Фрол первое время тоже молчал. Он взял на себя всю мужскую работу по хозяйству — сам управлялся с лошадьми, чинил крышу, ездил на мельницу.
С Глафирой говорил только по делу: «Подай то», «принеси это». И она была рада этому молчанию. Слова были лишними.
А Коля рос. Ему шёл уже второй год, и он превратился в шустрого, любопытного мальчугана с вечно взлохмаченными светлыми волосами и большими синими глазами — глазами Храмовых, которые смотрели на мир с таким удивлением и доверием, что у Глафиры каждый раз сжималось сердце. «Только бы не испортить его, — думала она. — Только бы не озлобить. Пусть растёт добрым».
Однажды, в майский тёплый день, Глафира вышла с Колей на огород. Мальчик возился в земле, тыкал палочкой в грядки, таскал червей. А она сажала картошку — вставала на колени, делала лунки, бросала клубни, закапывала. Работа монотонная, но успокаивающая. Пахло свежей землёй, прошлогодней листвой и первыми цветами. Где-то за околицей куковала кукушка.
— Мам, а деда ? — спросил вдруг Коля, присаживаясь на корточки рядом.
Глафира замерла. Она не ждала этого вопроса от двухлетнего ребёнка.

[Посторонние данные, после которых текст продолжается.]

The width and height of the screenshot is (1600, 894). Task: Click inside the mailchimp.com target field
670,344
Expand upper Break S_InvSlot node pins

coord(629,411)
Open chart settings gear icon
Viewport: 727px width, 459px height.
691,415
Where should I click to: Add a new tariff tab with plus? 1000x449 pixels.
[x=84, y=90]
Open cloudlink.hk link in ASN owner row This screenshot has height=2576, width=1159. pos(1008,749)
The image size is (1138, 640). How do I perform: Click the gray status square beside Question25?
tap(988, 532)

Но Коля был понятлив не по годам.
— Да, сынок. На небе, — ответила она.
— А он видит нас.
— Видит, — тихо сказала Глафира. — И радуется, что ты такой большой вырос.
Коля подумал, потом серьёзно кивнул и снова принялся ковырять землю. А Глафира сидела, смотрела на него и чувствовала, как внутри потихоньку оттаивает что-то, что казалось замёрзшим навсегда.
Фрол в тот вечер вернулся домой поздно. Был трезвым — это удивило Глафиру.
Он сел ужинать, молча съел похлёбку, потом вдруг спросил:
— Глаш, а ты когда-нибудь думала — что дальше?
— То есть? — не поняла она.
— Ну живём мы. Я работаю, ты работаешь, Коля растёт. И что? Так и будем чужими людьми под одной крышей?
Глафира помолчала, обдумывая ответ.
— А ты хочешь, чтобы мы были не чужими? — спросила она.
— Не знаю, — честно признался Фрол.
— Я никогда не умел с бабами. Сначала мать ушла в монастырь, когда мне пять лет было. Отец меня не любил, это ты знаешь. Потом — Сибирь, там такие нравы, что не приведи господь. Я не знаю, как с женой жить.
А хотел бы научиться.
Она не ожидала таких слов.
Фрол всегда казался ей грубым, чёрствым, даже злым. А тут — признание. Слабость. И в этой слабости проступило что-то человеческое.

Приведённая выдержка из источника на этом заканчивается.